Think of crafting with gourds, and probably the first thing that comes to mind is turning a dried gourd into a birdhouse. There's more to a gourd than that, however. Gourds are among nature's most intriguing and versatile craft materials, suitable for a wealth of potential projects, both practical and purely decorative. Go beyond the basic birdhouse and get creative with some fresh ideas for crafting with gourds.
Once the gourds have been harvested and dried, clean the outside surfaces thoroughly by soaking them for about 10 minutes in warm water, then scrubbing off the outer skin (along with any mold that may have grown there) with a metal pot-scrubber or a wire brush. Dip the cleaned gourds in a mild bleach solution and lay them out to dry in the sun. If you plan to expose the gourd's inner surface, you must clean it as well, by filling and soaking the cut gourd with warm water, then scraping out the inside with a sharp chisel, and finally sanding it smooth.
The basic power tools for cutting gourds include drills, hole saws, jigsaws and rotary craft tools (such as Dremel). A small craft knife with a sharp, serrated blade will also be useful for making initial cuts where saw blades can enter.
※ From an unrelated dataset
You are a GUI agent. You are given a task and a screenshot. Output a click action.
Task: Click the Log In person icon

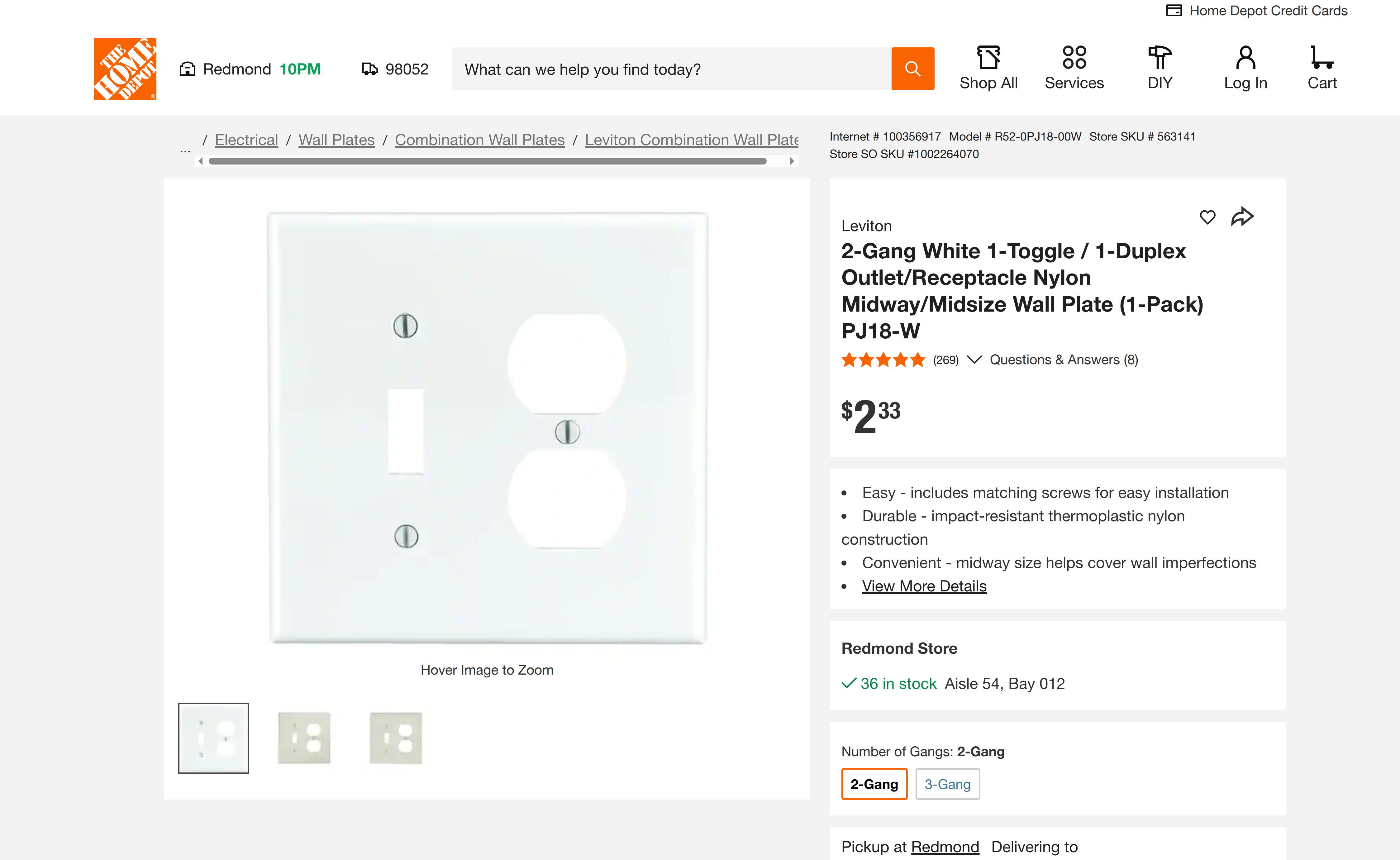click(x=1245, y=57)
If you are gourd crafting with children, make sure all of the cutting is done by adults who are experienced with these tools.
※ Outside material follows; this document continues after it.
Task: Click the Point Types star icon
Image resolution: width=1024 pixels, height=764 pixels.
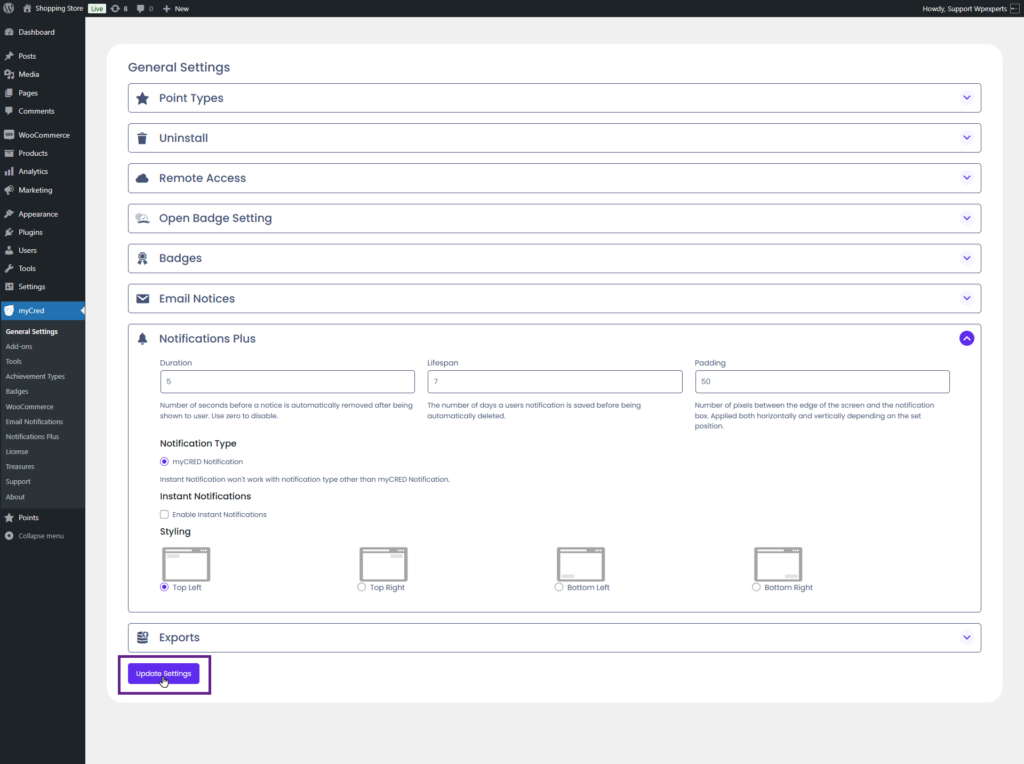Action: click(142, 98)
An interesting bowl or vase can be produced from a gourd of almost any size or shape. Cut a small opening at the top, then decorate the gourd's surface with acrylic paints, or try using decoupage medium to adorn the gourd with dried pressed flowers and leaves. If the gourd's natural shape suggests an animal, a human figure or maybe a snowman, let inspiration guide you to paint on the features and details you envision.